Scott from Leesburg, Va. and Jason from Russell, Mass. each had questions about what's up with the New York Giants' running game. Scott wonders if they'd be better off giving Andre Brown more carries and Ahmad Bradshaw fewer, and Jason thinks the problems have to do with scheme and playcalling.
Dan Graziano: Well, Jason, you're right that the Giants' run game looked much better against Cleveland and San Francisco when they appeared to commit to it, and I think the issues the past two weeks were due to several factors. First, I think they were opponent-related. Against Washington, teams like to throw the ball because the defensive weaknesses are in the secondary. So it's understandable to see teams design game plans to try to take advantage of the Redskins through the air. And Dallas just played an excellent all-around defensive game, especially considering the field-position issues that resulted from the turnovers. But the other thing to consider is that Bradshaw hasn't been 100 percent healthy since that San Francisco game, and so it's fair to assume the run game hasn't found the same kind of rhythm it had when he was healthy and churning out 30 and 27 carries against the Browns and 49ers. That gets to Scott's point about a possible timeshare between Brown and Bradshaw, which might be in the offing. I don't think Brown is a threat to actually take Bradshaw's job, since Bradshaw has more in the bank with the Giants and is the better pass protector for their pass-first offense. But I think the fact that Bradshaw broke down again after the two highest single-game carry totals of his career will lead the Giants to split carries between the two (or possible even among them and rookie David Wilson) moving forward.

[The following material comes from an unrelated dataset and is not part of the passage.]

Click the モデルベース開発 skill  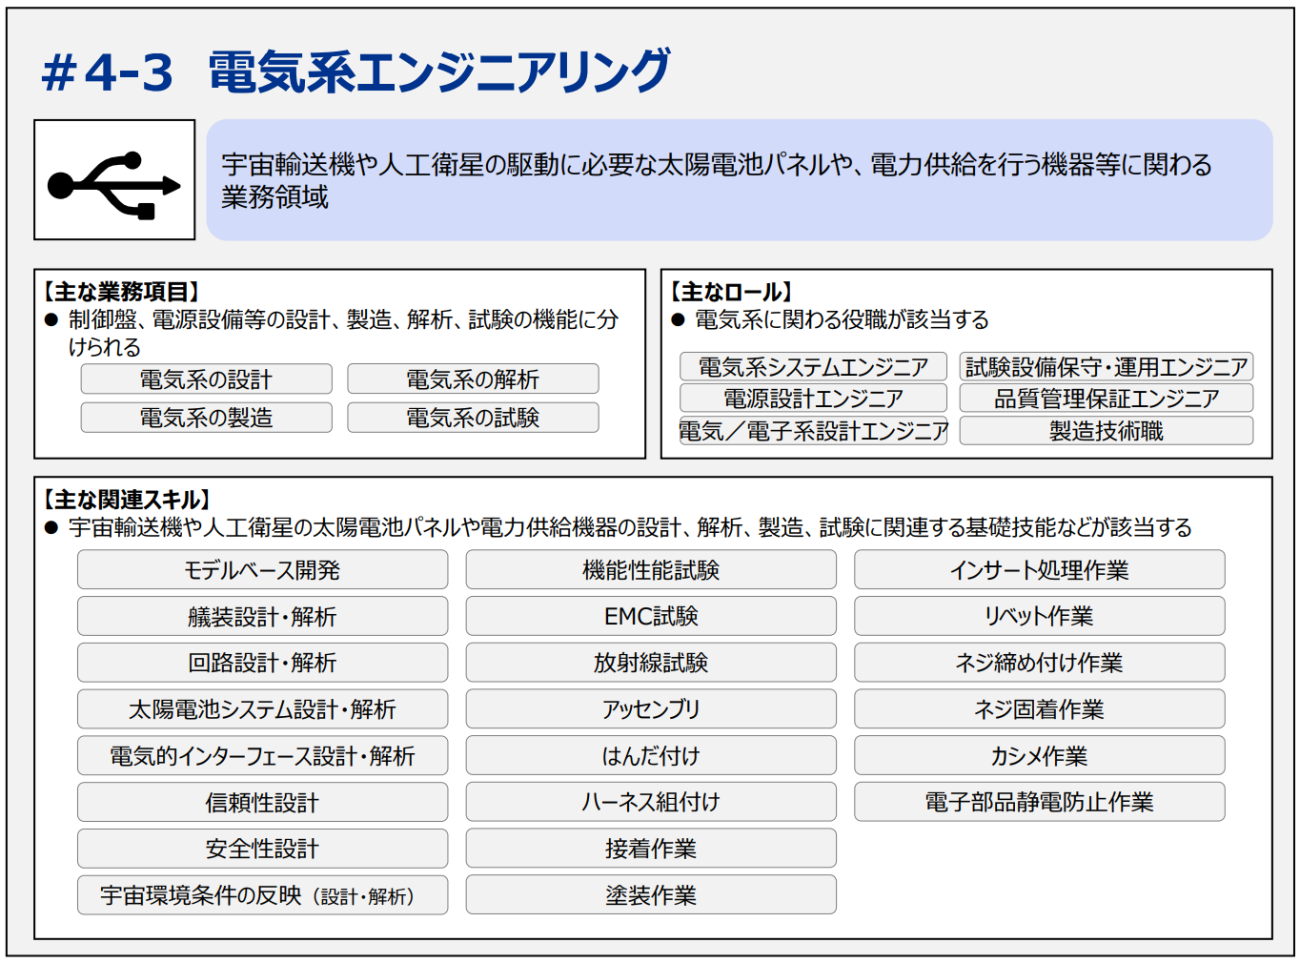[x=262, y=570]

Ray from Fairport, N.Y. describes himself as "a huge Tony Romo fan," but suggests that the Dallas Cowboys trade Romo and a second-round or third-round pick to the Chiefs for what Ray presumes will be the first pick in next year's draft. Under Ray's plan, current backup Kyle Orton is the quarterback for a year while Matt Barkley or Geno Smith or whoever gets ready to take over as the next "franchise" quarterback.
DG: Geez, Ray. With "huge fans" like you, who needs enemies? The Cowboys are going to give Romo a contract extension that keeps him in Dallas for the remainder of his career. He's an excellent quarterback who's having a substandard, mistake-prone year, but his year isn't over yet and he's done much more good than harm as the Cowboys' quarterback, and they know they're not going to find anyone better at this point. As happy as the Chiefs or about two-thirds of the teams in the league would be to have Romo, the Cowboys aren't going to dump him for a draft pick who'd be lucky to ever be almost as good an NFL player as Romo already is. I also don't agree with those who find it so urgent to have a backup plan in place for when Romo leaves. How many teams actually pull that off? What current franchise quarterback was ever his current team's multiple-year understudy? Aaron Rodgers? Philip Rivers? Romo himself? That's about it. Pretty hard to do. When the time comes to replace Romo, the Cowboys will replace Romo. But now isn't the time. They have much bigger problems.
Stephen from Philadelphia agrees that benching Michael Vick in favor of rookie Nick Foles won't save the Philadelphia Eagles' season. But he is convinced Vick is not the future in Philadelphia, and wonders if it might make sense to put Foles in to see if he's the answer long-term.
DG: It would be, Stephen, if the Eagles believed this season to be lost. But before Andy Reid or anyone who's currently running the Eagles can think about the future, they need to make something of this season. If they don't, the owner is likely to clean house and replace them all at the end of the year. So as long as this season is salvageable, Foles stays on the bench and Vick in the lineup as their best chance to win six or seven of their final nine games. If they lose the next, say, four, and all is lost, then I think you have a case. But for now, while they retain a chance to make this year's playoffs, they're not thinking about the future.
Finally, Barry from Atlanta, Ga. wonders whether out-of-work wide receiver Plaxico Burress is "such a liability" that the Washington Redskins won't even give him a look in a week after which their receivers dropped so many balls.
DG: In a word, yes. I mean, I know everybody loves the recognizable names, but the fact is that 32 NFL teams are leaving Burress alone, and there are plenty that could use receiving help. He's 35 years old, comes with a ton of baggage and a history of being disruptive, wasn't a very good player for the Jets last season, and simply isn't worth a team's time or trouble. The Redskins like their receivers, and will like them even more once Pierre Garcon is back on the field. They're building something in Washington with a certain kind of player. They're not remotely interested in a half-season band-aid that might not even work.
That's it for this week's mailbag. Chat at you Sunday afternoon from MetLife Stadium.